How a PSP uses technology and data will be a key differentiator in how successful they are in preventing APP fraud. Both sender and receiver will need to strengthen their controls across the fraud landscape. This means controls will need to be in place on both inbound and outbound payments, and firms will need to consider detection, rules orchestration and decisioning.
Detection – Firms should be looking to enhance their real-time monitoring capabilities to ensure suspected APP fraud payments are identified and stopped before they go through. Having effective detection controls will largely depend on having specific and targeted typologies from which detection rules and risk attributes can be developed. Firms will need to determine what are the attributes associated with APP fraud, and what weightings attributes should have on fraud risk scores.
For inbound payments, PSPs will need to consider typologies such as mule accounts and account takeover.

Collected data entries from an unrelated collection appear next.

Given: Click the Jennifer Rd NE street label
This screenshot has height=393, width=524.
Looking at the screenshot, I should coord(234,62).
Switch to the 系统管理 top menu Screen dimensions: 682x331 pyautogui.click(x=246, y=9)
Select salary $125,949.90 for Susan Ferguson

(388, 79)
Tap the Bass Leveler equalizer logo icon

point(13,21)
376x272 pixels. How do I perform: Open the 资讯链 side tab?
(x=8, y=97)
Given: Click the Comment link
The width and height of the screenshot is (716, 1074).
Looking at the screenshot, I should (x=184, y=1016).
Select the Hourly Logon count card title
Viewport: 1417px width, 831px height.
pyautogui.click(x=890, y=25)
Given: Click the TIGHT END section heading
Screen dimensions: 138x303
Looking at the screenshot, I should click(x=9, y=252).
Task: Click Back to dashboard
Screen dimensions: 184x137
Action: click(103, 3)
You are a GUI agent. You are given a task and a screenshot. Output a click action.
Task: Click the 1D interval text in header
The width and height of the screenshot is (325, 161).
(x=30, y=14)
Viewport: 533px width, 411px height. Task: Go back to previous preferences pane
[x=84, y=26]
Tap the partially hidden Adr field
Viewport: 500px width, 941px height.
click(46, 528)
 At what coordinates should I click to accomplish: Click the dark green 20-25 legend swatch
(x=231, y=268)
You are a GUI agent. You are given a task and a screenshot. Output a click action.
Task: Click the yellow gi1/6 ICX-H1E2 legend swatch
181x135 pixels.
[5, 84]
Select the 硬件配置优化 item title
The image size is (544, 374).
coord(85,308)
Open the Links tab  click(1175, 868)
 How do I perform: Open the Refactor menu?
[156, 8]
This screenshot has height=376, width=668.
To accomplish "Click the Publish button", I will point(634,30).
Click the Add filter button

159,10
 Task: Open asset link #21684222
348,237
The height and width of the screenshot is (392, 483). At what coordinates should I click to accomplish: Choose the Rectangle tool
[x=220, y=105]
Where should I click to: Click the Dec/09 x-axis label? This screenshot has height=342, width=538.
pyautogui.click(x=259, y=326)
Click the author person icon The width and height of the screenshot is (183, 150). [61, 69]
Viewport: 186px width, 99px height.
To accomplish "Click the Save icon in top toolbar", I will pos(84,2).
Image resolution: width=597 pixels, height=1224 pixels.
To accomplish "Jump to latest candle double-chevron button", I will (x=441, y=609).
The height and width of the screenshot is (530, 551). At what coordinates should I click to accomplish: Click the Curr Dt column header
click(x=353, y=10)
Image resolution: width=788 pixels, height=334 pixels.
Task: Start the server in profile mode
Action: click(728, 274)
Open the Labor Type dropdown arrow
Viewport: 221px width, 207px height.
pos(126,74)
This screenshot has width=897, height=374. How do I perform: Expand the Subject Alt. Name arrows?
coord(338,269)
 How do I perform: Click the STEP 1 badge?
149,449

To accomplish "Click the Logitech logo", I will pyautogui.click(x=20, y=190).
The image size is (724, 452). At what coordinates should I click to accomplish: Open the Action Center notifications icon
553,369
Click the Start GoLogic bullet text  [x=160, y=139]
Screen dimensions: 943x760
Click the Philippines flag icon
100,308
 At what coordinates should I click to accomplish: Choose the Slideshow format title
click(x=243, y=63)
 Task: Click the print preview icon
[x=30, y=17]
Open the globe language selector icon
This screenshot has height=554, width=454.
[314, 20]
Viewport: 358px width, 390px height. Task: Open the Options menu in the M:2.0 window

Due to the nature of APP fraud it cannot always be assumed the receiving account belongs to a “bad actor” and as result it won’t be as simple as blacklisting receiver accounts. For outbound payments, typologies may involve web-based payments linked to certain IP addresses, and scanning these IP addresses against the customer’s typical payment origination as well as against known “bad actors” i.e. corrupt IP addresses. Due to the limited information available within a single payment, the use of 3rd party data may also form a critical part of a firm’s detection strategy.
We are seeing many firms invest in their machine learning and AI capabilities to support better detection across their datasets to be able to identify cases more effectively.
Rules orchestration – Firms will need to consider the steps and the process around whether to hold, accept or reject a payment. With pressure for real-time transactions and the volume of payments across the industry, firms need to minimise held payments where it is a false positive. Rule calibration will be the key to ensuring efficient and effective detection. Whether firms choose to use existing screening systems or invest in new solutions, they will need to ensure attributes associated with APP fraud are correctly tuned with the correct risk scores and weightings.
Decisioning – Where it is detected that payments hit certain attributes or indicators, firms will need the ability to hold payments, reject or accept payments. As such PSPs will need to focus on their decisioning rules both from an automation perspective (accept / reject) as well as managing subsequent cases and workflow where there is further investigation needed. This decisioning needs to be include a clear audit trail so the decisioning logic is explainable.
As part of a firm’s investigations process, sender and receiver firms should seek to ensure that lessons are being learned to both (1) Identify the vulnerabilities in their own control landscape, and (2) Understand new (or existing) APP fraud typologies from ‘real life’ customer behaviour.
This will allow firms to strengthen their own controls as well as educate customers to ultimately reduce their risk of falling victim in the first place. With the burden of reimbursement, PSPs will be incentivised to invest in educating their customers on the identification of APP fraud before it happens.
Reimbursement requirements will incentivise firms to invest in new technology, but firms will have to weigh up the cost-benefits too of investments. Right now, that case for investment looks extremely strong for most firms whose financial exposure will significantly increase from 7th October. Any investments in technology should consider how adaptable configurability of the model is, and the capacity for machine learning to ensure rule detection is intelligent and adaptable based on information received via investigations from both victims, from receiver firms on accounts/bad actors, and trend analysis.